The episode was originally title "Equilibrium" but was later changed to "Fusion". There was already a Star Trek: Deep Space Nine episode titled "Equilibrium". Director Rob Hedden was known for his work on Friday the 13th Part VIII: Jason Takes Manhattan and this was his only episode of Enterprise. Hedden also co-wrote the 2002 film Clockstoppers which was directed by former Star Trek actor Jonathan Frakes.

Brannon Braga talked about bringing sensuality to Star Trek, and called the episode "a twisted tale of seduction, like a Vulcan 9½ Weeks."
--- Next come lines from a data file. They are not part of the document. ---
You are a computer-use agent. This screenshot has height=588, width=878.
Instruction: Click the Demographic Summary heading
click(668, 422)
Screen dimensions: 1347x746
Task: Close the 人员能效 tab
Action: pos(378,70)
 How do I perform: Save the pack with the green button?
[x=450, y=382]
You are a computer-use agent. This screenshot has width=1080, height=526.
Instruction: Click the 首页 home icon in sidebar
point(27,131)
Robert Pine guest starred as the Vulcan Captain Tavin, and is the father of actor Chris Pine, who played Captain Kirk in the JJ Abrams Star Trek film series. Robert Pine previously appeared in Star Trek: Voyager in the episode "The Chute". Pine struggled with the technical dialogue due to his ADD, and on his first day repeatedly messed up a simple line, but praised Scott Bakula for his patience.
According to Connor Trinneer, one of the actors playing a Vulcan left before filming completed, and had to be recast and his scenes reshot.
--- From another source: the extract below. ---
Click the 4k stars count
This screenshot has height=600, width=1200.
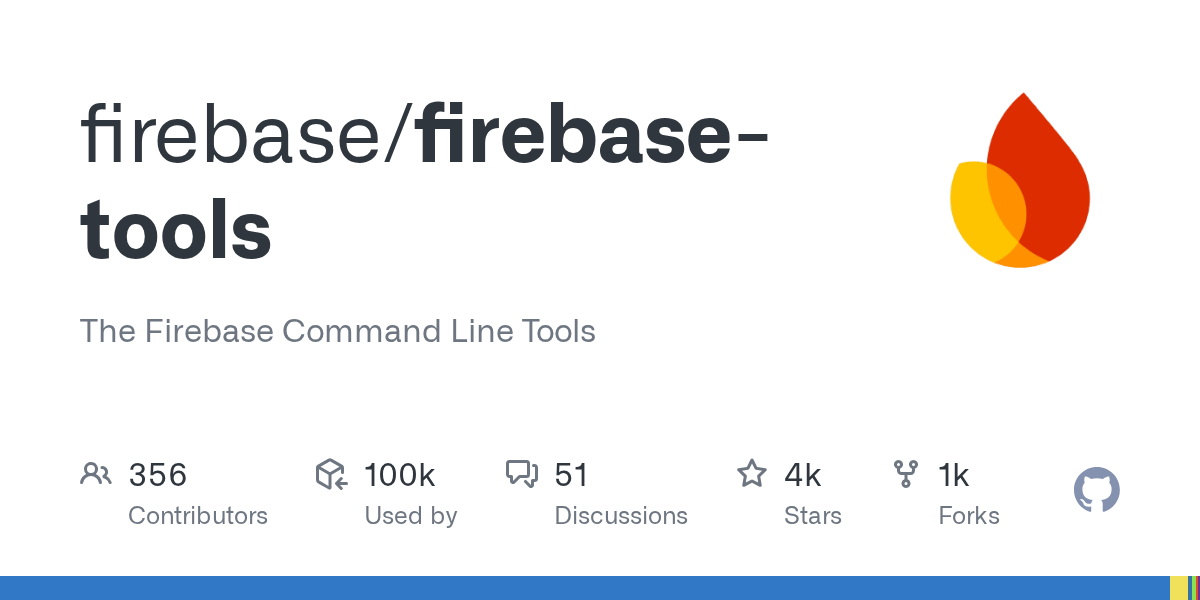802,475
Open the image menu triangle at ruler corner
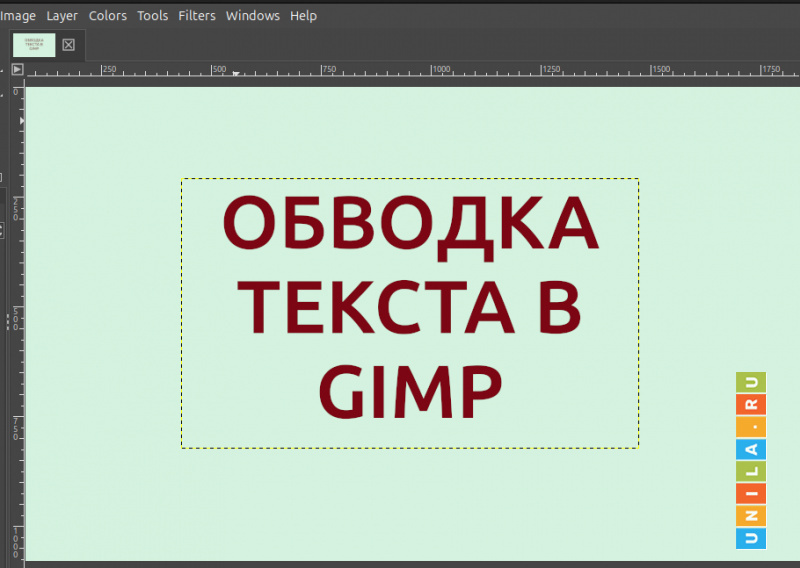 (17, 69)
Blalock enjoyed this T'Pol centric episode: "I hate to sound biased, but it was so much fun to do. It was the first T'Pol spotlight episode."

==Continuity==
The actions of this episode are revisited in the Season 2 episode "Stigma", when it is revealed that T'Pol has contracted Pa'nar Syndrome from the mind meld performed in this episode. The Pa'nar Syndrome and mind meld theme continues in the Season 4 three-part story arc of "The Forge", "Awakening" (in which T’Pol is cured by T'Pau) and "Kir'Shara".

== Reception ==

"Fusion" was first aired in the United States on UPN on February 27, 2002. According to Nielsen Media Research, it received a 3.0/5 rating share among adults. It had an average of 4.5 million viewers. This episode marked the ratings low point of the season.
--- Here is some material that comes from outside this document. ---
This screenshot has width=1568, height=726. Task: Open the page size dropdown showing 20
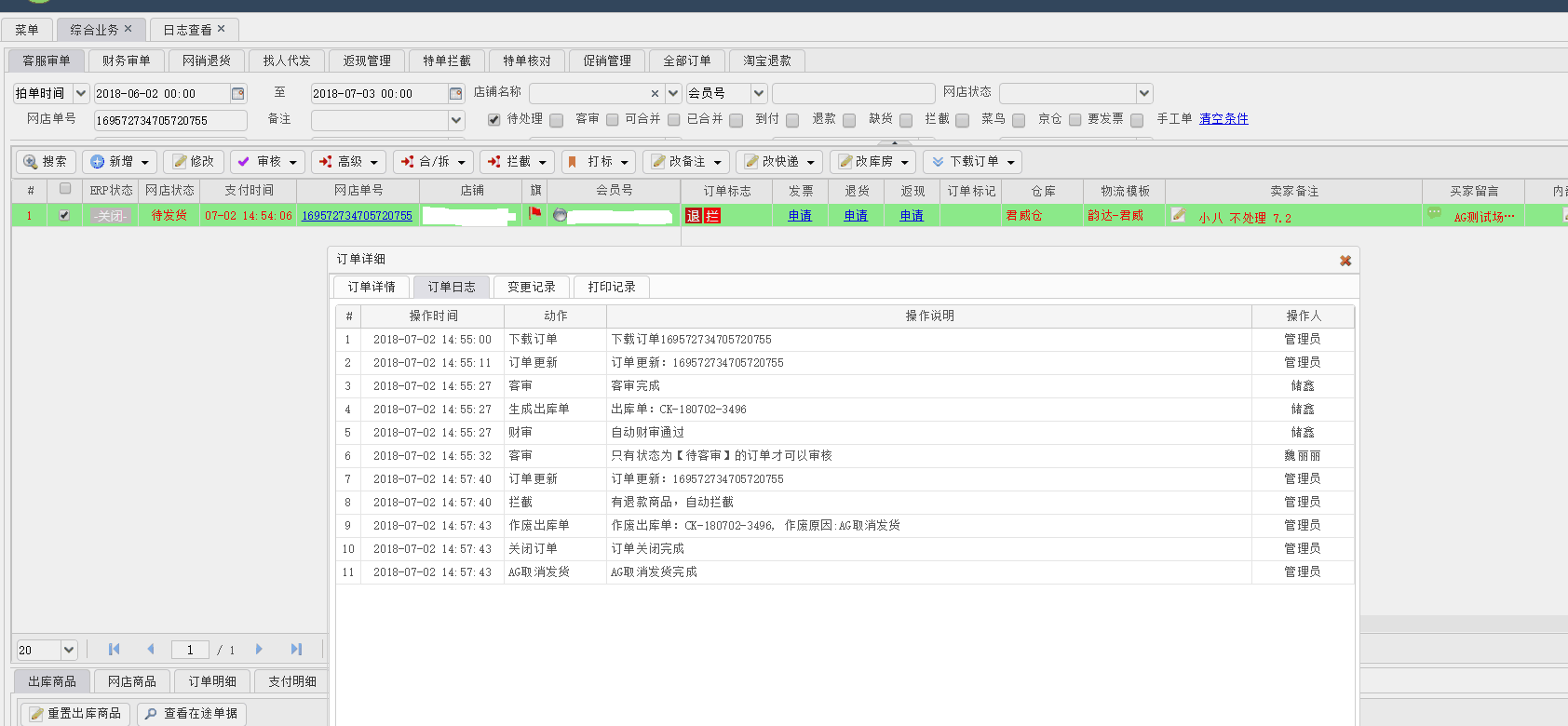[x=69, y=650]
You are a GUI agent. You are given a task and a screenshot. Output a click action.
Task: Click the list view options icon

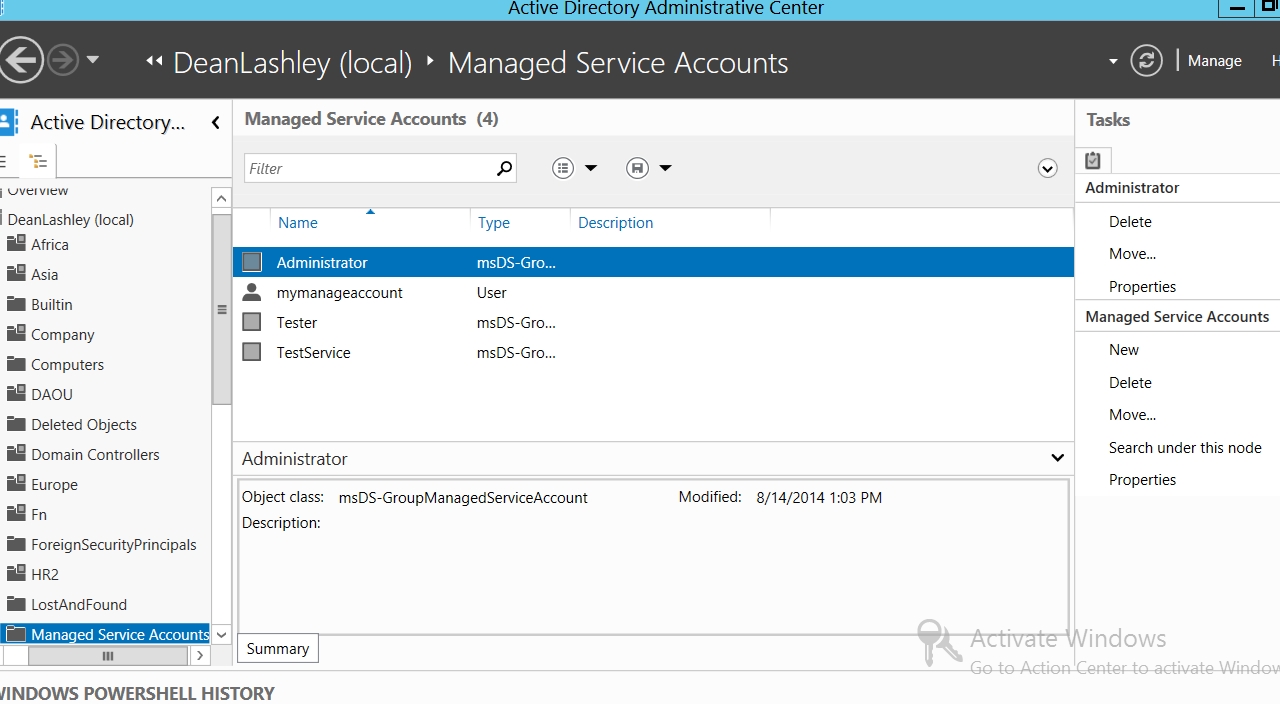point(564,168)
Ain't It Cool News gave the episode 3.5 out of five, and praised Blalock for her performance and the guest actors for keeping up with her. Television Without Pity gave the episode a grade B.
Michelle Eric Green of TrekNation was relieved to find the episode was nothing like 9½ Weeks, and that sexuality was depicted appropriately, but said that if the show was not going to be suitable for family viewing, it needed to be marketed more responsibly. She praised Enrique Murciano's "creepy, sleazy performance" and noted: "Blalock must demonstrate the character's vulnerability without making her appear weak or victimized; she does an excellent job."
Keith DeCandido of Tor.com gave it four out of ten in his 2022 rewatch.

== Home media ==
This episode was released as part of Enterprise season one, which was released in high definition on Blu-ray disc on March 26, 2013; the release has 1080p video and a DTS-HD Master Audio sound track.